## Task:
Your task is to print all of the entries exactly, though the pictures should not be included.

## Dataset entries:

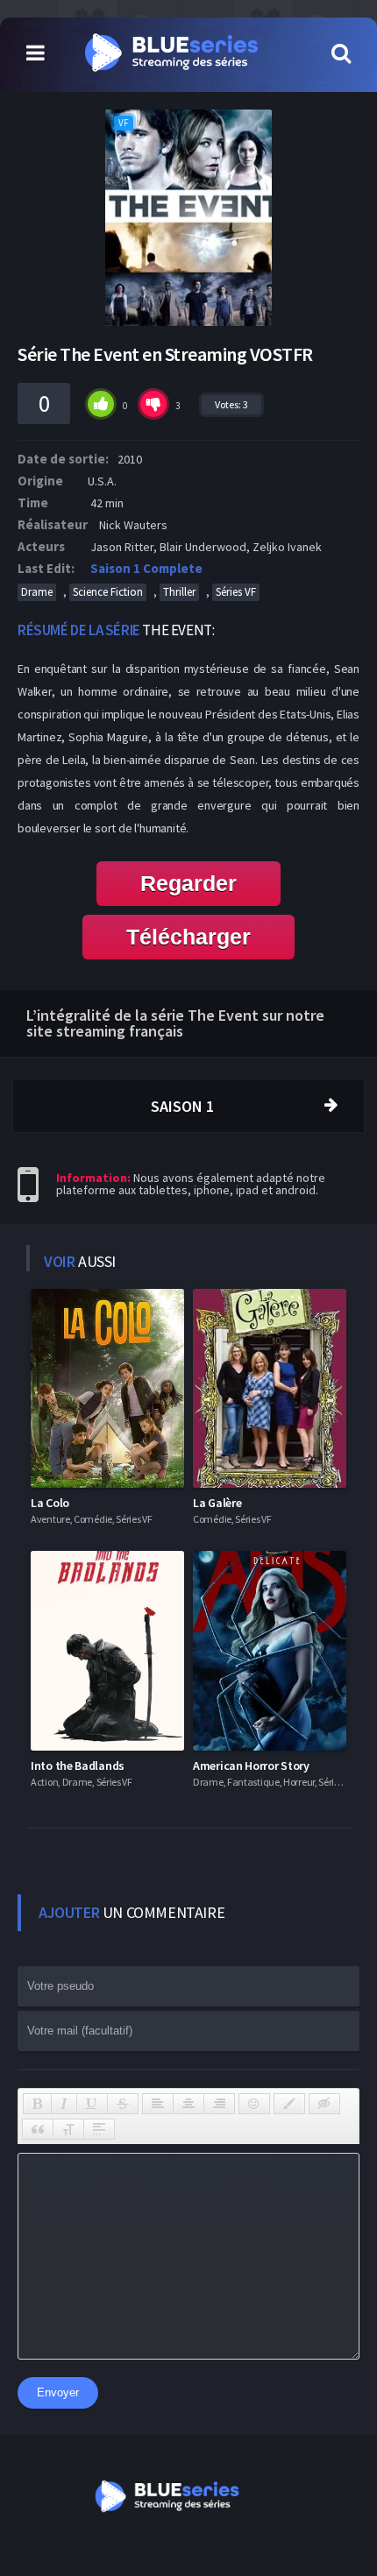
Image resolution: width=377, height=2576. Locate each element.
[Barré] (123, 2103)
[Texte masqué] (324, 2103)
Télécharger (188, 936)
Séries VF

## Task solution:
Image resolution: width=377, height=2576. Locate each element.
[Barré] (123, 2103)
[Texte masqué] (324, 2103)
Télécharger (188, 936)
Séries VF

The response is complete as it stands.